# Week 4 – Intro to Machine Learning (Colab Format)

This week we dip into **machine learning** using scikit-learn. We'll cover:
- Loading data
- Splitting into train/test sets
- Training a simple model
- Evaluating it with easy-to-understand metrics

**No complex math** — just practical steps.

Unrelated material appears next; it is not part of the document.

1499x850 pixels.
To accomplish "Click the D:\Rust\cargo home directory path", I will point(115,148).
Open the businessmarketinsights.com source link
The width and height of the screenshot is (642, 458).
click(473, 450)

**How to use in Google Colab**
1. Download this notebook.
2. Open https://colab.research.google.com
3. File → Upload notebook → select this file.
4. Run cells top to bottom (Shift + Enter).

---

## 📚 Free Learning Resources
- Kaggle: [Intro to Machine Learning](https://www.kaggle.com/learn/intro-to-machine-learning)  
- scikit-learn Tutorials → https://scikit-learn.org/stable/tutorial/index.html  



## 0) Setup


In [None]:

import pandas as pd
import numpy as np
import matplotlib.pyplot as plt
from sklearn.model_selection import train_test_split
from sklearn.linear_model import LinearRegression
from sklearn.metrics import mean_absolute_error, r2_score

pd.__version__, np.__version__



## 1) Load Example Dataset

We'll use scikit-learn's built-in **California Housing** dataset (small & clean).


In [None]:

from sklearn.datasets import fetch_california_housing

california = fetch_california_housing(as_frame=True)
df = california.frame
df.head()



## 2) Inspect Data


In [None]:

df.info()
df.describe()



## 3) Select Features & Target

We'll predict **median house value** based on a few features.


In [None]:

X = df[["MedInc", "AveRooms", "HouseAge", "AveOccup"]]  # Features
y = df["MedHouseVal"]  # Target



## 4) Split Data into Train/Test Sets


In [None]:

X_train, X_test, y_train, y_test = train_test_split(X, y, test_size=0.2, random_state=42)
X_train.shape, X_test.shape



## 5) Train a Linear Regression Model


In [None]:

model = LinearRegression()
model.fit(X_train, y_train)

print("Model coefficients:", model.coef_)
print("Model intercept:", model.intercept_)



## 6) Make Predictions


In [None]:

y_pred = model.predict(X_test)
y_pred[:5]



## 7) Evaluate the Model

We'll use **Mean Absolute Error (MAE)** and **R² score** (goodness of fit).


In [None]:

mae = mean_absolute_error(y_test, y_pred)
r2 = r2_score(y_test, y_pred)

print("Mean Absolute Error:", round(mae, 3))
print("R² score:", round(r2, 3))



## 8) Visualize Predictions vs Actual


In [None]:

plt.figure(figsize=(6, 6))
plt.scatter(y_test, y_pred, alpha=0.3)
plt.plot([y_test.min(), y_test.max()], [y_test.min(), y_test.max()], 'r--')
plt.xlabel("Actual Values")
plt.ylabel("Predicted Values")
plt.title("Predicted vs Actual Median House Value")
plt.show()



## 9) Mini Assignment – Try Another Model

Switch to **DecisionTreeRegressor** or **RandomForestRegressor** and compare results.

Example:
```python
from sklearn.tree import DecisionTreeRegressor
model = DecisionTreeRegressor(max_depth=5, random_state=42)
model.fit(X_train, y_train)
```



## ✅ Week 4 Deliverables
- Load and inspect dataset
- Train/test split
- Train **Linear Regression** model
- Evaluate with MAE and R²
- Visualize predictions
- (Bonus) Try another model and compare

**Next (Week 5):** Classification models (e.g., predicting categories instead of numbers).



---

### 📤 Save Your Work to GitHub
1) File → Download → Download `.ipynb`  
2) In GitHub Desktop, **Show in Explorer** → copy the file into your `ai-journey` repo  
3) Commit: `Add Week 4 Colab notebook` → **Push origin`  
4) Add a new section in `README.md` with an **Open in Colab** badge pointing to:  
   `https://colab.research.google.com/github/YOUR_USERNAME/ai-journey/blob/main/Week_4_Intro_to_Machine_Learning_Colab.ipynb`